---------- Data extracts

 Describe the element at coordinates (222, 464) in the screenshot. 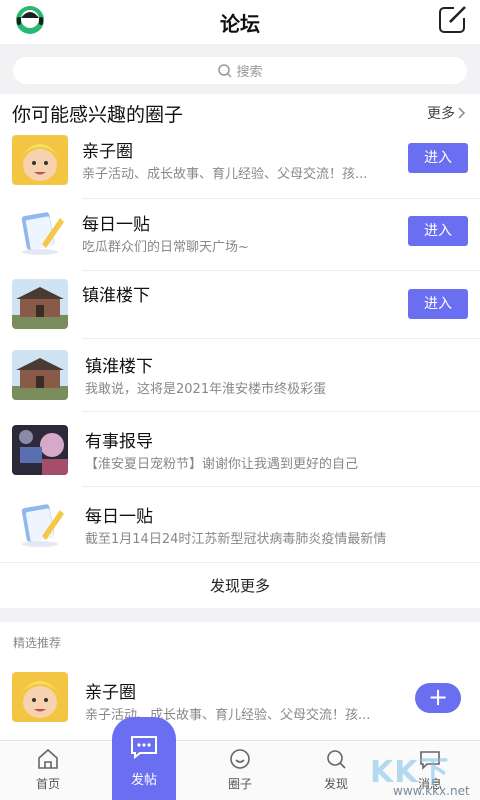

I see `circle-desc: 【淮安夏日宠粉节】谢谢你让我遇到更好的自己` at that location.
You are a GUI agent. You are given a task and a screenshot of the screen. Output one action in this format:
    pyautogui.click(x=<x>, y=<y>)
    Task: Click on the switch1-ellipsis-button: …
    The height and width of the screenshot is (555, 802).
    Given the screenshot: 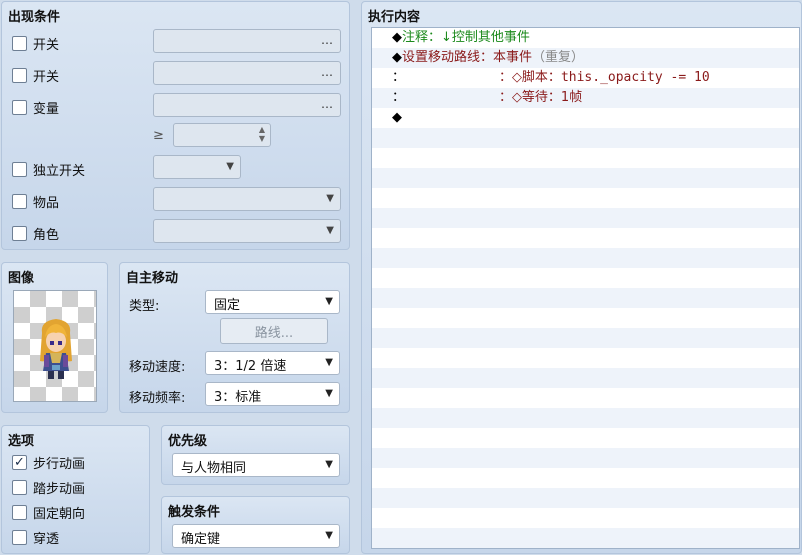 What is the action you would take?
    pyautogui.click(x=328, y=40)
    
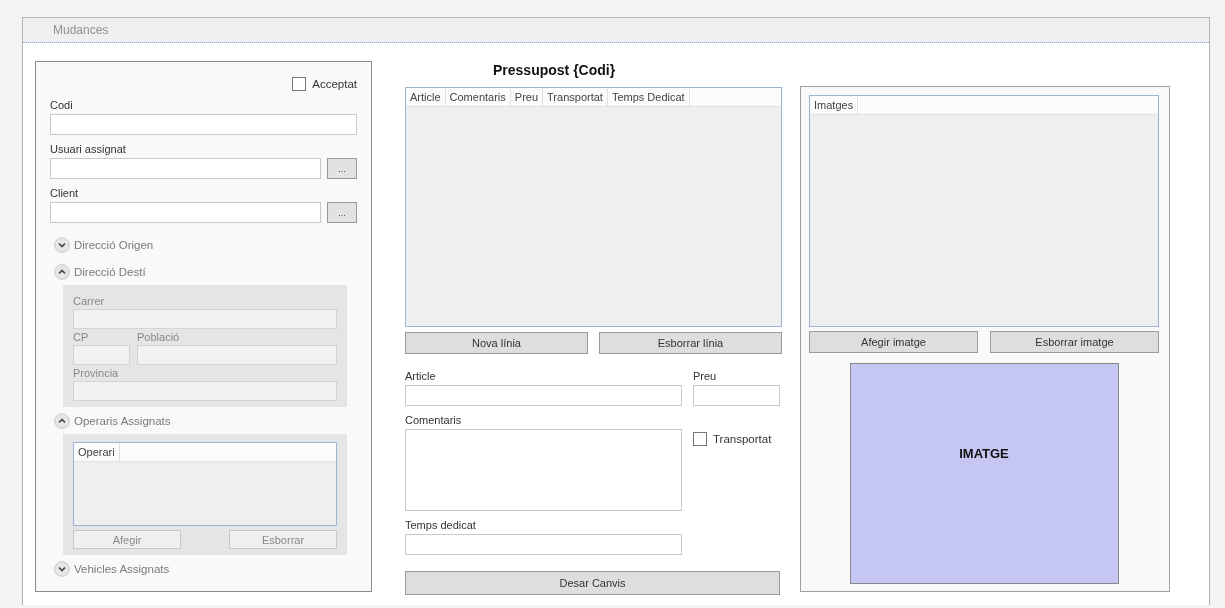  What do you see at coordinates (122, 568) in the screenshot?
I see `section-header: Vehicles Assignats` at bounding box center [122, 568].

--------------------

- Task requirements
Return everything from the start of the rows down through the line that contains "at that location.", including both ends, and leave the pictures out.

- Exercise response
 Describe the element at coordinates (222, 464) in the screenshot. 

I see `circle-desc: 【淮安夏日宠粉节】谢谢你让我遇到更好的自己` at that location.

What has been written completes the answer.